Sour tsunami et ACDC: ratio CBD:THC et composition terpénique
Les variétés Sour Tsunami et ACDC représentent deux exemples remarquables de souches de cannabis médicinales sélectionnées spécifiquement pour leur haute teneur en CBD tout en maintenant un ratio CBD:THC bien défini. Sour Tsunami, développée par le botaniste Lawrence Ringo, fut l'une des premières variétés stables riche en CBD disponible aux États-Unis. Son profil chimique se caractérise par un ratio CBD:THC généralement compris entre 1:1 et 2:1, avec des concentrations typiques de 10-12% de CBD et 6-7% de THC dans les fleurs séchées.

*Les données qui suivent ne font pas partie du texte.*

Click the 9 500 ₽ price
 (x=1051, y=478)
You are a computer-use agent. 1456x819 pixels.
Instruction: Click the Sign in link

Cette composition équilibrée confère à Sour Tsunami un profil d'effets unique, où les propriétés psychoactives du THC sont modérées par la présence importante de CBD. L'analyse terpénique révèle une dominance du myrcène, du pinène et du limonène, créant un bouquet aromatique complexe aux notes boisées et citronnées. Cette variété illustre parfaitement comment la sélection génétique ciblée peut produire des chimiotypes spécifiques adaptés à certaines applications thérapeutiques, notamment la gestion de la douleur chronique où l'action combinée du CBD et du THC pourrait offrir une efficacité supérieure.
ACDC représente une évolution encore plus poussée vers un profil riche en CBD. Issue d'une sélection phénotypique de la variété Cannatonic, ACDC présente un ratio CBD:THC exceptionnellement élevé, généralement entre 20:1 et 30:1. Les analyses chimiques montrent des concentrations pouvant atteindre 15-20% de CBD pour seulement 0,5-1% de THC. Cette composition rend ACDC pratiquement non-psychoactive tout en conservant un potentiel thérapeutique significatif.